- **EXERCISE INSTRUCTIONS**: Please format every line of the records below as a Markdown table with two columns, Number for the row number and Line for the line itself, and skip any blank lines.

- **RECORD LIST**:
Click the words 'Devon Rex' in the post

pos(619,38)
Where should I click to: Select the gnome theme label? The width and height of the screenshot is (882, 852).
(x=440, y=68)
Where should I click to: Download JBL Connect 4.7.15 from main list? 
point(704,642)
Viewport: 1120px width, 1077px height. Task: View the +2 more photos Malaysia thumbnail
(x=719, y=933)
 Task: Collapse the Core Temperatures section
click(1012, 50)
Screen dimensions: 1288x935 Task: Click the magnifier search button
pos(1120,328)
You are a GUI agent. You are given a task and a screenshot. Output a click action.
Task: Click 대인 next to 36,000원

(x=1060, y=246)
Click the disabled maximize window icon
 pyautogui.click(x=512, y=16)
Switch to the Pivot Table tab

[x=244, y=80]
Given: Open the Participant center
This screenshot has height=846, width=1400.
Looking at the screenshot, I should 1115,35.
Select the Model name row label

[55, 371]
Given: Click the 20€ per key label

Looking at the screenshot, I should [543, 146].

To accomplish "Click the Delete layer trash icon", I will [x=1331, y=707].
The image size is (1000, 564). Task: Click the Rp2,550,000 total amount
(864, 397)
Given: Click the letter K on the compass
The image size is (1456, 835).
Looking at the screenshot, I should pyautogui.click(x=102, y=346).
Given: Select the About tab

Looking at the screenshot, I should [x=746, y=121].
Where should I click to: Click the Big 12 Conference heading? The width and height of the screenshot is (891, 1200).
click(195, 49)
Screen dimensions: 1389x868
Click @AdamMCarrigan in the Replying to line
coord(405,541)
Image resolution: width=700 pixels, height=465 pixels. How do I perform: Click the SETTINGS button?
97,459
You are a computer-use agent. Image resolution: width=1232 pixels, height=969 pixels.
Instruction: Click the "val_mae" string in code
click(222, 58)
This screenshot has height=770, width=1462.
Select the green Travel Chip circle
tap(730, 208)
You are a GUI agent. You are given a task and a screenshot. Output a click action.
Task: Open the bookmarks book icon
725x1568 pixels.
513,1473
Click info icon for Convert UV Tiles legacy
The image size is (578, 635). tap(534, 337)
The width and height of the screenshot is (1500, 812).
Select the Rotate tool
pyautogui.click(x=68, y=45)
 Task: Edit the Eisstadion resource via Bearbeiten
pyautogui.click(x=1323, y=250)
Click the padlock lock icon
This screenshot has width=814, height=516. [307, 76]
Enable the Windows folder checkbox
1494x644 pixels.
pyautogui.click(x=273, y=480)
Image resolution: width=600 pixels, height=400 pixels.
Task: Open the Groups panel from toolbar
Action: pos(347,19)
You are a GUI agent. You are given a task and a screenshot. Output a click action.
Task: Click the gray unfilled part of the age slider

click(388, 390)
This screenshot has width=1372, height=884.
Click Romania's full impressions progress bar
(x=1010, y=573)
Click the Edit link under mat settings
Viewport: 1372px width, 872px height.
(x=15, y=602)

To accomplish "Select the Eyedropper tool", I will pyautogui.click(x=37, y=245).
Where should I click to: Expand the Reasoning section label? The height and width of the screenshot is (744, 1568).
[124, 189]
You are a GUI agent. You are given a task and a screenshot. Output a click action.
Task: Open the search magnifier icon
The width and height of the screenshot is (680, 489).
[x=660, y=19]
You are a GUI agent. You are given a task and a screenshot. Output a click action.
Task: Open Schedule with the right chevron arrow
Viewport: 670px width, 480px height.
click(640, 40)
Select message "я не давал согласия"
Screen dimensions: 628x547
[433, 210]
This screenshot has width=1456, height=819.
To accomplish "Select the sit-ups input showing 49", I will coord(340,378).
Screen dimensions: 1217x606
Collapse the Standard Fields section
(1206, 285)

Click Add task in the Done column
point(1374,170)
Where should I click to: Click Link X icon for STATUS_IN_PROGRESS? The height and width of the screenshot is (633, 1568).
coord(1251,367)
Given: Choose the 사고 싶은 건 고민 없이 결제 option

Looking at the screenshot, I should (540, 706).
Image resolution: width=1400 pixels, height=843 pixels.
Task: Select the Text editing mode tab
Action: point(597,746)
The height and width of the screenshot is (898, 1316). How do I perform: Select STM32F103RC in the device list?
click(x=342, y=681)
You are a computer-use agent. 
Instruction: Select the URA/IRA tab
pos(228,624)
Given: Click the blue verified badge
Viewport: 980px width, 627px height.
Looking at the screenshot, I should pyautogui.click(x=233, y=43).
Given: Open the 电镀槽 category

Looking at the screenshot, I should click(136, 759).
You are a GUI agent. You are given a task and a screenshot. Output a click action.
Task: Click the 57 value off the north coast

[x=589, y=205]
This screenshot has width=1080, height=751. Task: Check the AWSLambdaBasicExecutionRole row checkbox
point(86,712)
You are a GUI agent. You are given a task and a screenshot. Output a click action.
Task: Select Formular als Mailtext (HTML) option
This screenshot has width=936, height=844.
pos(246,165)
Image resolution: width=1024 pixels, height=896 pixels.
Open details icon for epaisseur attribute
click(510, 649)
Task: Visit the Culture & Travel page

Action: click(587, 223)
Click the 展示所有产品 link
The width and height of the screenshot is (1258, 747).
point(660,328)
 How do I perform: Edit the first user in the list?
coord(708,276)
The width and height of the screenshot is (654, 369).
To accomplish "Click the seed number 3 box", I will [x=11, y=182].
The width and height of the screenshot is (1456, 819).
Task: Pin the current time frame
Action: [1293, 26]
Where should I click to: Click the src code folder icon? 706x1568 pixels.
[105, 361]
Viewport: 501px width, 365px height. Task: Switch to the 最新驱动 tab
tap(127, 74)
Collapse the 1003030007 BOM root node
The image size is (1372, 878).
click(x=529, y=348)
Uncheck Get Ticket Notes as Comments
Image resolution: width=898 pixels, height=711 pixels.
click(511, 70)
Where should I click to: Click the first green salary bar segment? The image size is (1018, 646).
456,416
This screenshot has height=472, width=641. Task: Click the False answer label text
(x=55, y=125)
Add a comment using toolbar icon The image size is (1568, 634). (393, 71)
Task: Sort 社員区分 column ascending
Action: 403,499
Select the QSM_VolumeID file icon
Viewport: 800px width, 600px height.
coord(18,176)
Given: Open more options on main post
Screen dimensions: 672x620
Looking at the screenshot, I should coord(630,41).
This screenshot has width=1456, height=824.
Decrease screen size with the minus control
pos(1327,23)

- **EXERCISE RESPONSE**:
| Number | Line |
|---|---|
| 1 | Click the words 'Devon Rex' in the post |
| 2 | pos(619,38) |
| 3 | Where should I click to: Select the gnome theme label? The width and height of the screenshot is (882, 852). |
| 4 | (x=440, y=68) |
| 5 | Where should I click to: Download JBL Connect 4.7.15 from main list?  |
| 6 | point(704,642) |
| 7 | Viewport: 1120px width, 1077px height. Task: View the +2 more photos Malaysia thumbnail |
| 8 | (x=719, y=933) |
| 9 |  Task: Collapse the Core Temperatures section |
| 10 | click(1012, 50) |
| 11 | Screen dimensions: 1288x935 Task: Click the magnifier search button |
| 12 | pos(1120,328) |
| 13 | You are a GUI agent. You are given a task and a screenshot. Output a click action. |
| 14 | Task: Click 대인 next to 36,000원 |
| 15 | (x=1060, y=246) |
| 16 | Click the disabled maximize window icon |
| 17 |  pyautogui.click(x=512, y=16) |
| 18 | Switch to the Pivot Table tab |
| 19 | [x=244, y=80] |
| 20 | Given: Open the Participant center |
| 21 | This screenshot has height=846, width=1400. |
| 22 | Looking at the screenshot, I should 1115,35. |
| 23 | Select the Model name row label |
| 24 | [55, 371] |
| 25 | Given: Click the 20€ per key label |
| 26 | Looking at the screenshot, I should [543, 146]. |
| 27 | To accomplish "Click the Delete layer trash icon", I will [x=1331, y=707]. |
| 28 | The image size is (1000, 564). Task: Click the Rp2,550,000 total amount |
| 29 | (864, 397) |
| 30 | Given: Click the letter K on the compass |
| 31 | The image size is (1456, 835). |
| 32 | Looking at the screenshot, I should pyautogui.click(x=102, y=346). |
| 33 | Given: Select the About tab |
| 34 | Looking at the screenshot, I should [x=746, y=121]. |
| 35 | Where should I click to: Click the Big 12 Conference heading? The width and height of the screenshot is (891, 1200). |
| 36 | click(195, 49) |
| 37 | Screen dimensions: 1389x868 |
| 38 | Click @AdamMCarrigan in the Replying to line |
| 39 | coord(405,541) |
| 40 | Image resolution: width=700 pixels, height=465 pixels. How do I perform: Click the SETTINGS button? |
| 41 | 97,459 |
| 42 | You are a computer-use agent. Image resolution: width=1232 pixels, height=969 pixels. |
| 43 | Instruction: Click the "val_mae" string in code |
| 44 | click(222, 58) |
| 45 | This screenshot has height=770, width=1462. |
| 46 | Select the green Travel Chip circle |
| 47 | tap(730, 208) |
| 48 | You are a GUI agent. You are given a task and a screenshot. Output a click action. |
| 49 | Task: Open the bookmarks book icon |
| 50 | 725x1568 pixels. |
| 51 | 513,1473 |
| 52 | Click info icon for Convert UV Tiles legacy |
| 53 | The image size is (578, 635). tap(534, 337) |
| 54 | The width and height of the screenshot is (1500, 812). |
| 55 | Select the Rotate tool |
| 56 | pyautogui.click(x=68, y=45) |
| 57 |  Task: Edit the Eisstadion resource via Bearbeiten |
| 58 | pyautogui.click(x=1323, y=250) |
| 59 | Click the padlock lock icon |
| 60 | This screenshot has width=814, height=516. [307, 76] |
| 61 | Enable the Windows folder checkbox |
| 62 | 1494x644 pixels. |
| 63 | pyautogui.click(x=273, y=480) |
| 64 | Image resolution: width=600 pixels, height=400 pixels. |
| 65 | Task: Open the Groups panel from toolbar |
| 66 | Action: pos(347,19) |
| 67 | You are a GUI agent. You are given a task and a screenshot. Output a click action. |
| 68 | Task: Click the gray unfilled part of the age slider |
| 69 | click(388, 390) |
| 70 | This screenshot has width=1372, height=884. |
| 71 | Click Romania's full impressions progress bar |
| 72 | (x=1010, y=573) |
| 73 | Click the Edit link under mat settings |
| 74 | Viewport: 1372px width, 872px height. |
| 75 | (x=15, y=602) |
| 76 | To accomplish "Select the Eyedropper tool", I will pyautogui.click(x=37, y=245). |
| 77 | Where should I click to: Expand the Reasoning section label? The height and width of the screenshot is (744, 1568). |
| 78 | [124, 189] |
| 79 | You are a GUI agent. You are given a task and a screenshot. Output a click action. |
| 80 | Task: Open the search magnifier icon |
| 81 | The width and height of the screenshot is (680, 489). |
| 82 | [x=660, y=19] |
| 83 | You are a GUI agent. You are given a task and a screenshot. Output a click action. |
| 84 | Task: Open Schedule with the right chevron arrow |
| 85 | Viewport: 670px width, 480px height. |
| 86 | click(640, 40) |
| 87 | Select message "я не давал согласия" |
| 88 | Screen dimensions: 628x547 |
| 89 | [433, 210] |
| 90 | This screenshot has width=1456, height=819. |
| 91 | To accomplish "Select the sit-ups input showing 49", I will coord(340,378). |
| 92 | Screen dimensions: 1217x606 |
| 93 | Collapse the Standard Fields section |
| 94 | (1206, 285) |
| 95 | Click Add task in the Done column |
| 96 | point(1374,170) |
| 97 | Where should I click to: Click Link X icon for STATUS_IN_PROGRESS? The height and width of the screenshot is (633, 1568). |
| 98 | coord(1251,367) |
| 99 | Given: Choose the 사고 싶은 건 고민 없이 결제 option |
| 100 | Looking at the screenshot, I should (540, 706). |
| 101 | Image resolution: width=1400 pixels, height=843 pixels. |
| 102 | Task: Select the Text editing mode tab |
| 103 | Action: point(597,746) |
| 104 | The height and width of the screenshot is (898, 1316). How do I perform: Select STM32F103RC in the device list? |
| 105 | click(x=342, y=681) |
| 106 | You are a computer-use agent.  |
| 107 | Instruction: Select the URA/IRA tab |
| 108 | pos(228,624) |
| 109 | Given: Click the blue verified badge |
| 110 | Viewport: 980px width, 627px height. |
| 111 | Looking at the screenshot, I should pyautogui.click(x=233, y=43). |
| 112 | Given: Open the 电镀槽 category |
| 113 | Looking at the screenshot, I should click(136, 759). |
| 114 | You are a GUI agent. You are given a task and a screenshot. Output a click action. |
| 115 | Task: Click the 57 value off the north coast |
| 116 | [x=589, y=205] |
| 117 | This screenshot has width=1080, height=751. Task: Check the AWSLambdaBasicExecutionRole row checkbox |
| 118 | point(86,712) |
| 119 | You are a GUI agent. You are given a task and a screenshot. Output a click action. |
| 120 | Task: Select Formular als Mailtext (HTML) option |
| 121 | This screenshot has width=936, height=844. |
| 122 | pos(246,165) |
| 123 | Image resolution: width=1024 pixels, height=896 pixels. |
| 124 | Open details icon for epaisseur attribute |
| 125 | click(510, 649) |
| 126 | Task: Visit the Culture & Travel page |
| 127 | Action: click(587, 223) |
| 128 | Click the 展示所有产品 link |
| 129 | The width and height of the screenshot is (1258, 747). |
| 130 | point(660,328) |
| 131 |  How do I perform: Edit the first user in the list? |
| 132 | coord(708,276) |
| 133 | The width and height of the screenshot is (654, 369). |
| 134 | To accomplish "Click the seed number 3 box", I will [x=11, y=182]. |
| 135 | The width and height of the screenshot is (1456, 819). |
| 136 | Task: Pin the current time frame |
| 137 | Action: [1293, 26] |
| 138 | Where should I click to: Click the src code folder icon? 706x1568 pixels. |
| 139 | [105, 361] |
| 140 | Viewport: 501px width, 365px height. Task: Switch to the 最新驱动 tab |
| 141 | tap(127, 74) |
| 142 | Collapse the 1003030007 BOM root node |
| 143 | The image size is (1372, 878). |
| 144 | click(x=529, y=348) |
| 145 | Uncheck Get Ticket Notes as Comments |
| 146 | Image resolution: width=898 pixels, height=711 pixels. |
| 147 | click(511, 70) |
| 148 | Where should I click to: Click the first green salary bar segment? The image size is (1018, 646). |
| 149 | 456,416 |
| 150 | This screenshot has height=472, width=641. Task: Click the False answer label text |
| 151 | (x=55, y=125) |
| 152 | Add a comment using toolbar icon The image size is (1568, 634). (393, 71) |
| 153 | Task: Sort 社員区分 column ascending |
| 154 | Action: 403,499 |
| 155 | Select the QSM_VolumeID file icon |
| 156 | Viewport: 800px width, 600px height. |
| 157 | coord(18,176) |
| 158 | Given: Open more options on main post |
| 159 | Screen dimensions: 672x620 |
| 160 | Looking at the screenshot, I should coord(630,41). |
| 161 | This screenshot has width=1456, height=824. |
| 162 | Decrease screen size with the minus control |
| 163 | pos(1327,23) |